Texte fourni ::
##############################

Des Minots d’or
Un documentaire émouvant retrace l'épopée des Minots de l'OM, héros inattendus de la remontée du club dans l'élite au début des années 1980.
En introduction du film, Éric Di Meco parle de gars pour la plupart "tombés dans l'anonymat". Ces gars, c'étaient encore de jeunes adultes, des minots. Les fameux Minots qui ont sauvé l'OM au début des années 80, tout d'abord en lui permettant de se maintenir en Division 2 en 1981, puis de remonter dans l'élite trois ans plus tard.
Un anonymat certes, un oubli c'est moins sûr. Une méconnaissance, c'est par contre certain. Même chez les suiveurs de l'OM conscients de cette époque singulière de l'histoire du club, il s'agit de moments et d'acteurs souvent difficilement identifiables.

Réhabiliter cette histoire et ses personnages, "que ce film soit la référence sur les Minots", c'est donc l'objectif de ce remarquable documentaire Les Minots. Le football à l'état pur. À la baguette, on retrouve Mourad Aerts, Benjamin Courmes, Julien Lafont et le site indépendant d'actualités sur l'OM Football Club de Marseille.
Le film a d'abord été diffusé dans un cinéma de Marseille l'an dernier, cherchant alors un moyen de diffusion plus large. Il a donc finalement atterri sur Canal+, qui le propose sur sa plateforme pour quelques mois.
Du cœur et du talent
Suivant un format classique, la réalisation alterne images et commentaires d'archives (non dénués d'un caractère désuet dans les expressions et le niveau de langue utilisés), et récits des membres de cette équipe. Parmi eux, ont répondu à l'appel Éric Di Meco, José Anigo, Jean-Charles De Bono, Marc Lévy, Marcel De Falco, Christian Caminiti, Jean-Yves Francini, François Lapinta, Michel Flos, Michel Castellani, et l'entraîneur-joueur Roland Gransart.

##############################

Données fournies ::
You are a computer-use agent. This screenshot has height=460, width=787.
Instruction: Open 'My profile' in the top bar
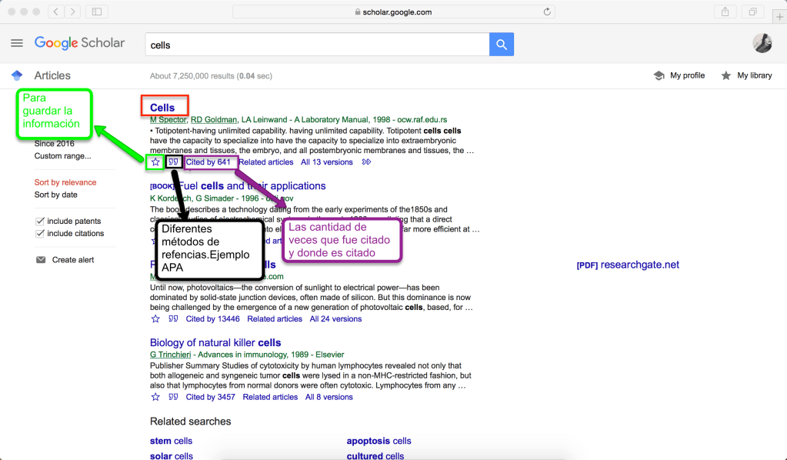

##############################

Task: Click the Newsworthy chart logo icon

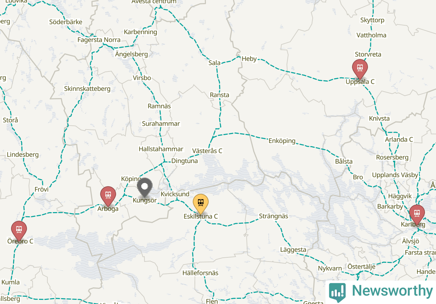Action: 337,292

##############################

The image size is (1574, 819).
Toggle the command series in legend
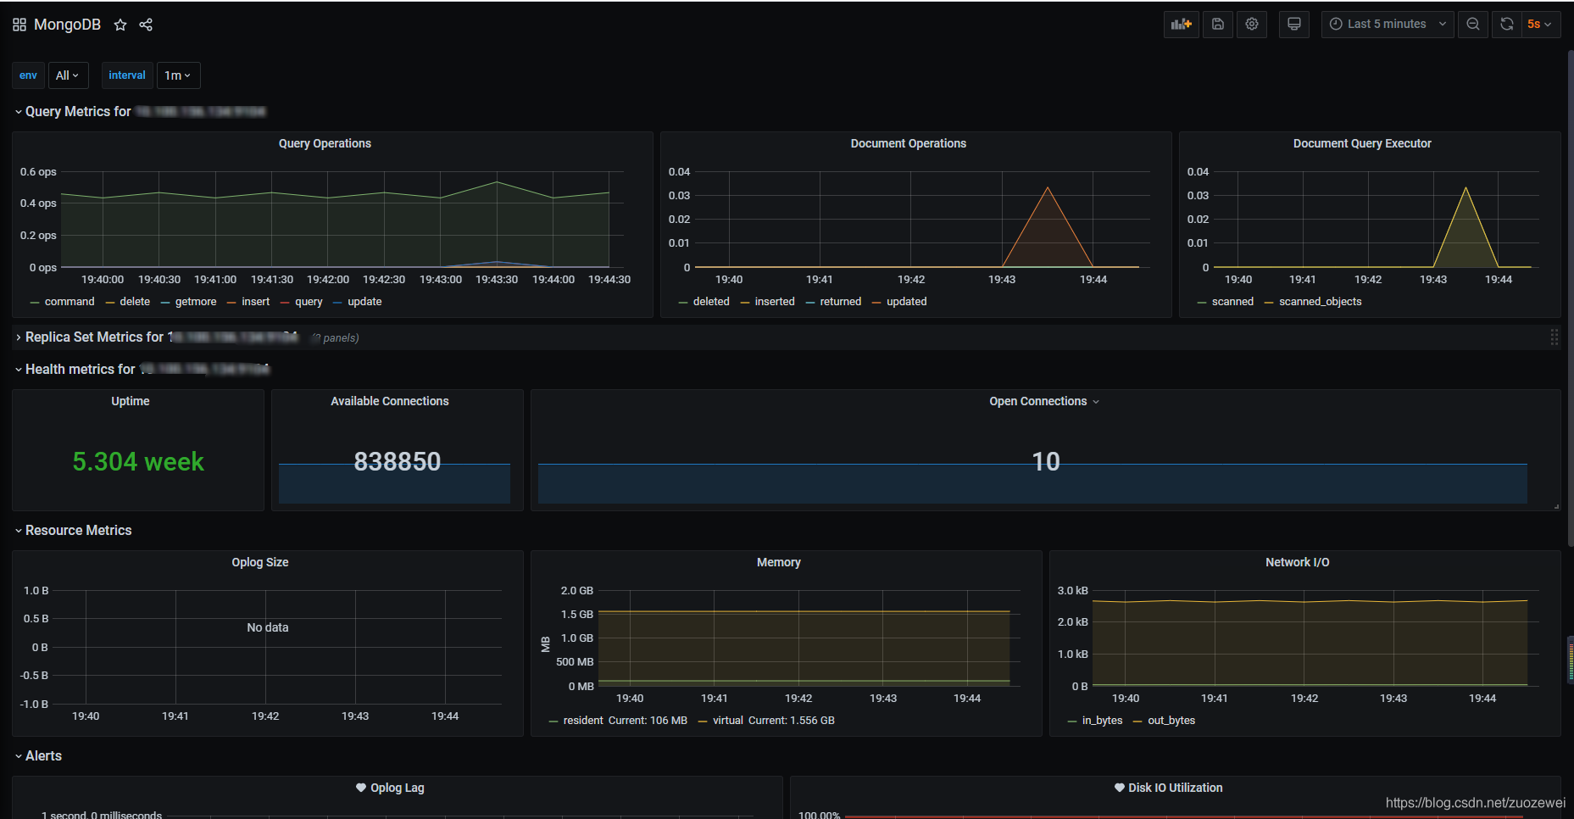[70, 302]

##############################

Consigne :: Recopiez mot pour mot le passage de l'article sur le documentaire consacré aux Minots de l'OM, en commençant par "Un anonymat certes, un" et en allant jusqu'à "souvent difficilement identifiables.".

Réponse attendue ::
Un anonymat certes, un oubli c'est moins sûr. Une méconnaissance, c'est par contre certain. Même chez les suiveurs de l'OM conscients de cette époque singulière de l'histoire du club, il s'agit de moments et d'acteurs souvent difficilement identifiables.